_EXERCÍCIO PROPOSTO 1_
No trecho selecionado, na frase que começa por "Mas hoje posso respirar fundo", quais são os adjetivos que quem escreve usa para descrever o Miguel de hoje? Liste todos.
_EXERCÍCIO PROPOSTO 2_
Resuma o trecho selecionado em três frases.
_EXERCÍCIO PROPOSTO 3_
Responda a cada pergunta sobre o trecho selecionado.
(a) Segundo quem escreve, como Hugo foi quando recebeu o pedido de ajuda?
(b) Quais são as duas cores que vão acompanhar quem escreve para sempre?
(c) Onde quem escreve diz que vai estar sempre, em relação a essas cores?

_TRECHO SELECIONADO_
━━━━━━

O Hugo... Irrita-me o facto de que alguém praticamente desconhecido para mim seja tão importante para mim. Já disse vezes sem conta que não o escolhi e não me consigo "livrar" dele. Pedi-lhe ajuda, pedi indirectamente que ele me salvasse do sufoco que eu estava a viver e que ele nem imaginava, mas foi em vão. Ele foi egoísta e preconceituoso como todos os outros. E lamento muito. Não queria nada disto.
Mas hoje posso respirar fundo e dizer que sou um Miguel mais confiante, mais determinado, emancipado, amadurecido, enfim, um jovem adulto que está no poder da sua própria vida e sem se deixar ser afectado por mais ninguém! Isso chama-se crescer e eu finalmente cresci.

Azul & Rosa

Inevitavelmente, eu tenho um bocado das cores azul e rosa em mim. Vão acompanhar-me para sempre. Azul e rosa vão ser sempre cores opostas e os opostos atraem-se, recorrentemente. No entanto, eu vou estar sempre ali no meio. Não sou uma coisa nem outra e ao mesmo tempo sou as duas coisas. Sou como não quero e quero ser o que não sou.

━━━━━━

_Itens armazenados de uma coleção_

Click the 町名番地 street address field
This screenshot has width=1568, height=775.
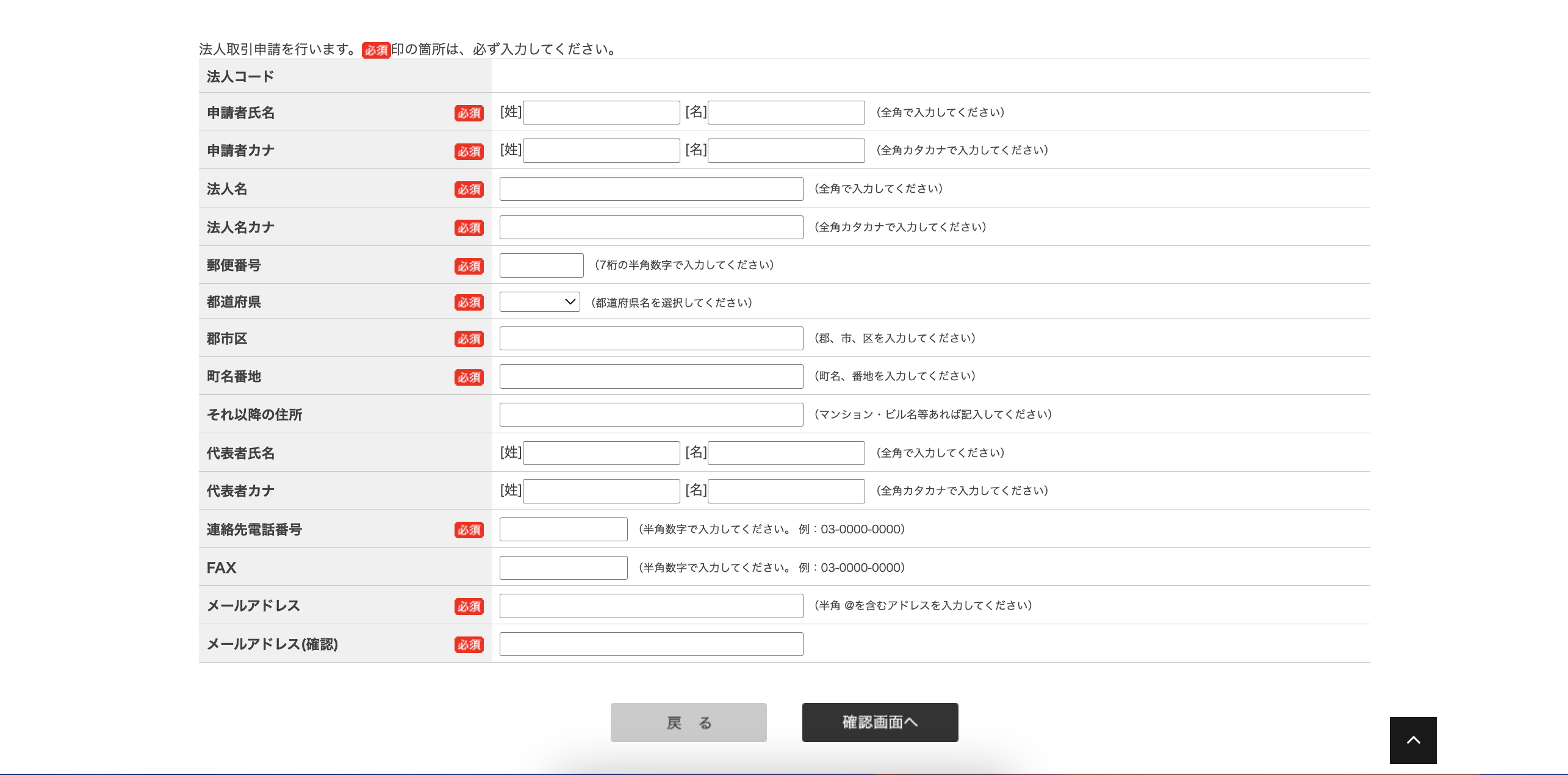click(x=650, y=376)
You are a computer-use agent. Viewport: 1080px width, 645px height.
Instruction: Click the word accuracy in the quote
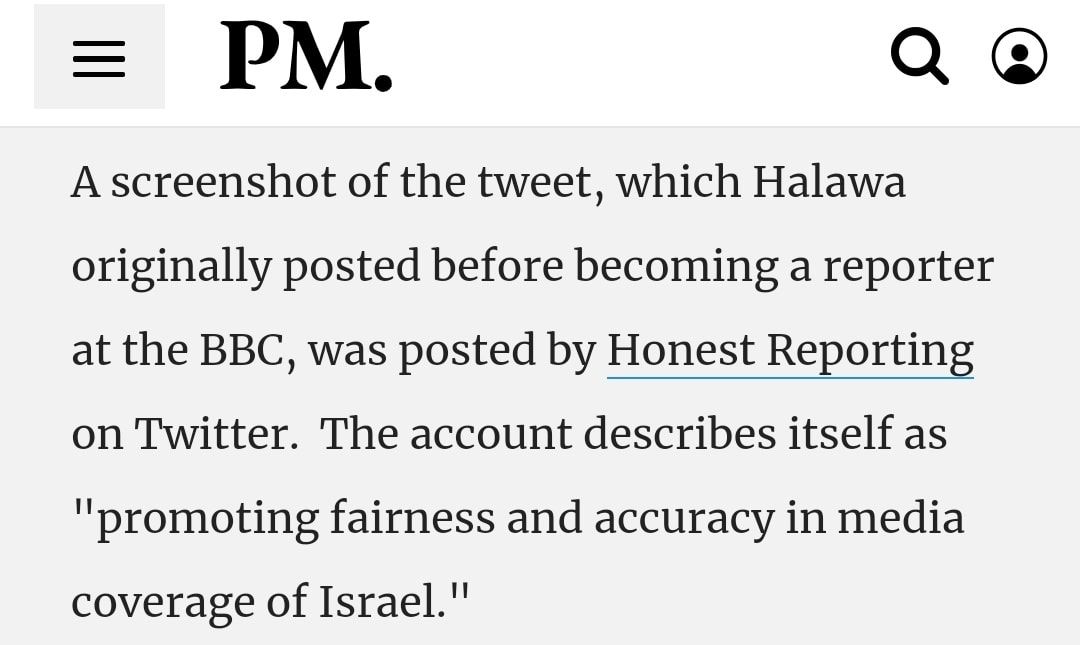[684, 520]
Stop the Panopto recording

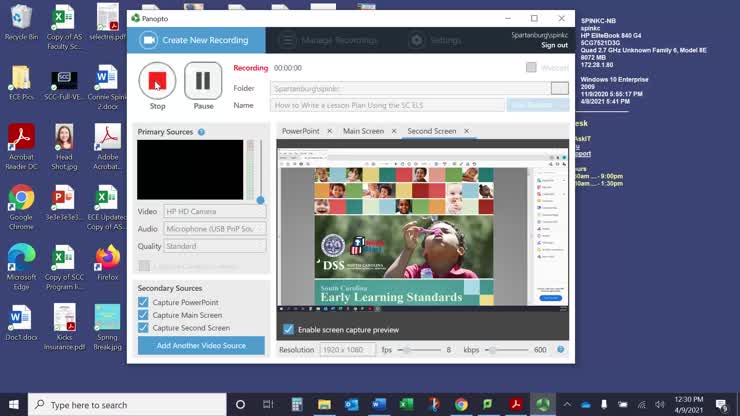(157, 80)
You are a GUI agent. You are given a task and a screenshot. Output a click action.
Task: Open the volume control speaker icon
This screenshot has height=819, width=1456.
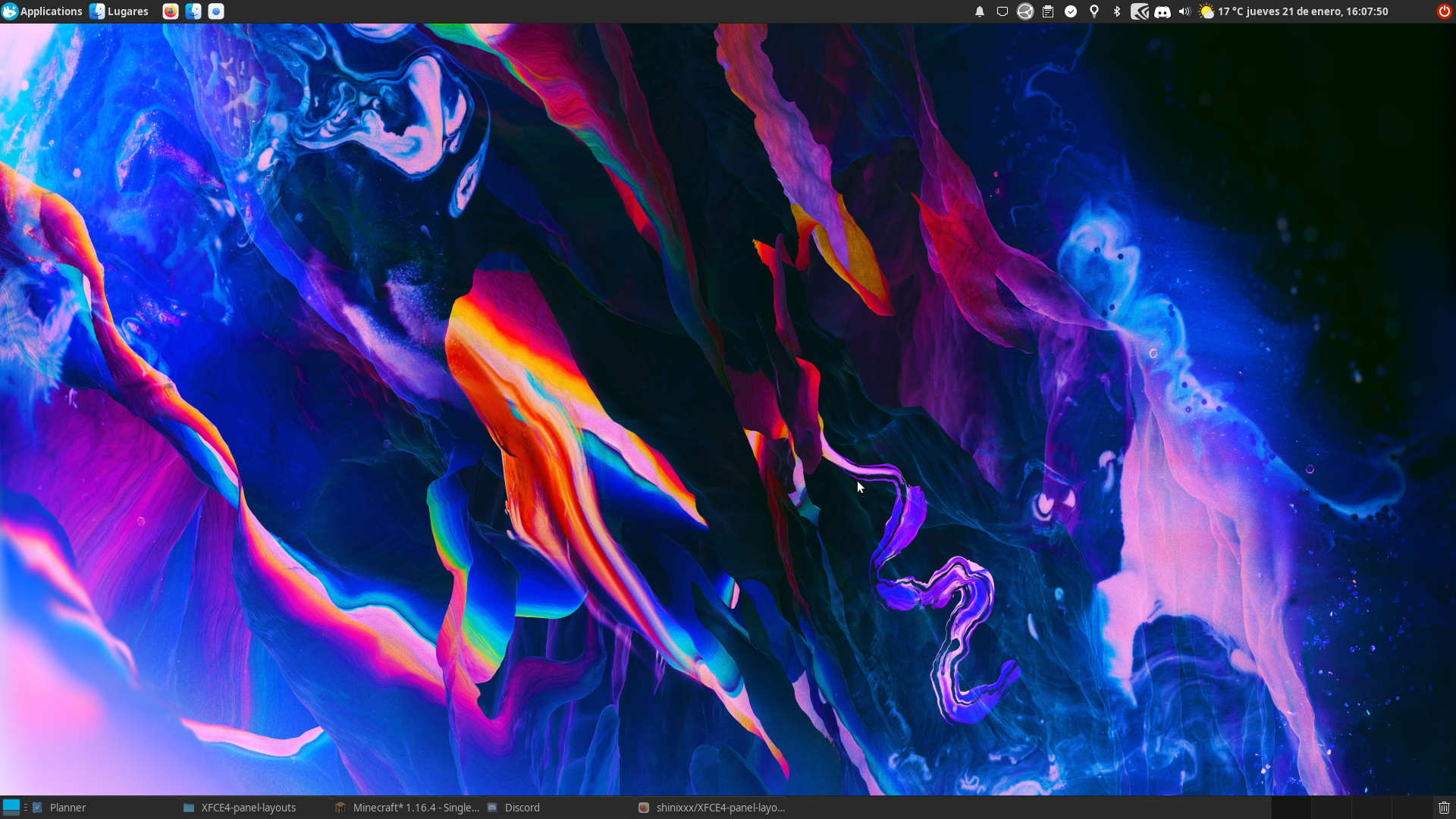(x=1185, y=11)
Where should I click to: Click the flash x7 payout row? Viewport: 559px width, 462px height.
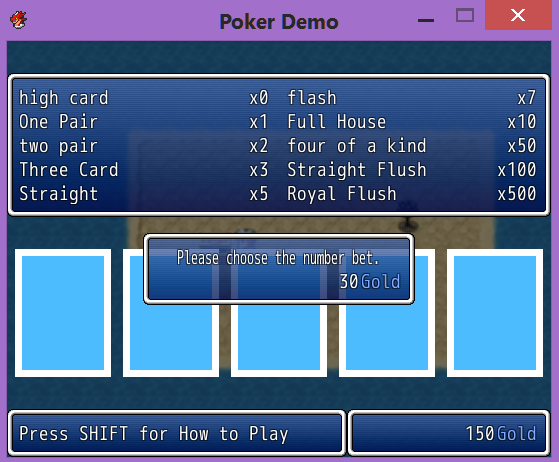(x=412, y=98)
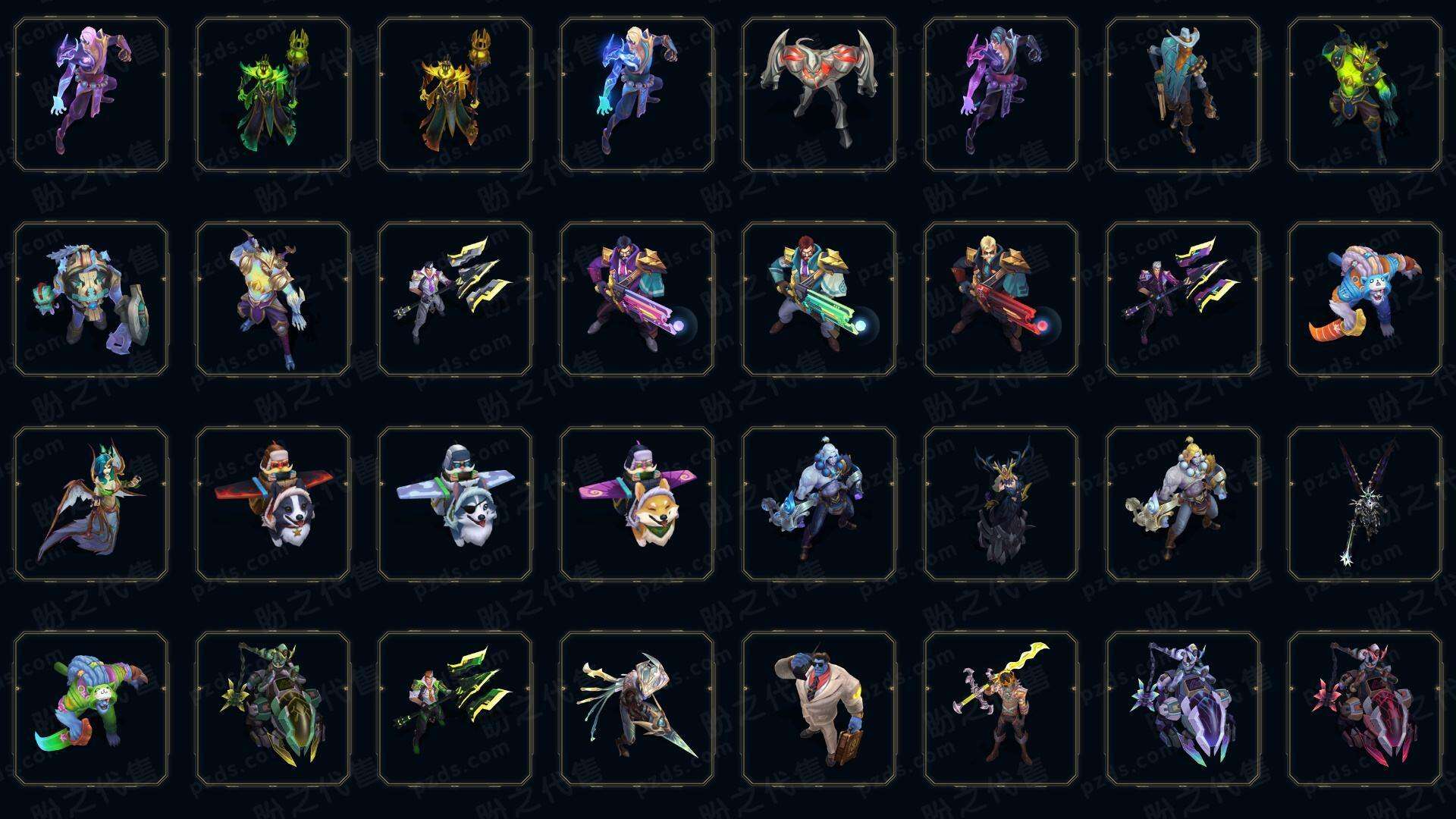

━━━━━━

_RESOLUÇÃO 1_
confiante, determinado, emancipado, amadurecido

_RESOLUÇÃO 2_
Quem escreve se irrita por Hugo, quase um desconhecido, ser tão importante e conta que lhe pediu ajuda em vão, pois ele foi egoísta e preconceituoso como os outros. Hoje se diz mais confiante, determinado e amadurecido, um jovem adulto no comando da própria vida, e afirma que finalmente cresceu. Na parte "Azul & Rosa", declara ter em si um pouco das cores azul e rosa, que são opostas, e diz que vai estar sempre no meio, sem ser uma coisa nem outra e sendo as duas ao mesmo tempo.

_RESOLUÇÃO 3_
(a) Egoísta e preconceituoso, como todos os outros.
(b) Azul e rosa.
(c) Ali no meio.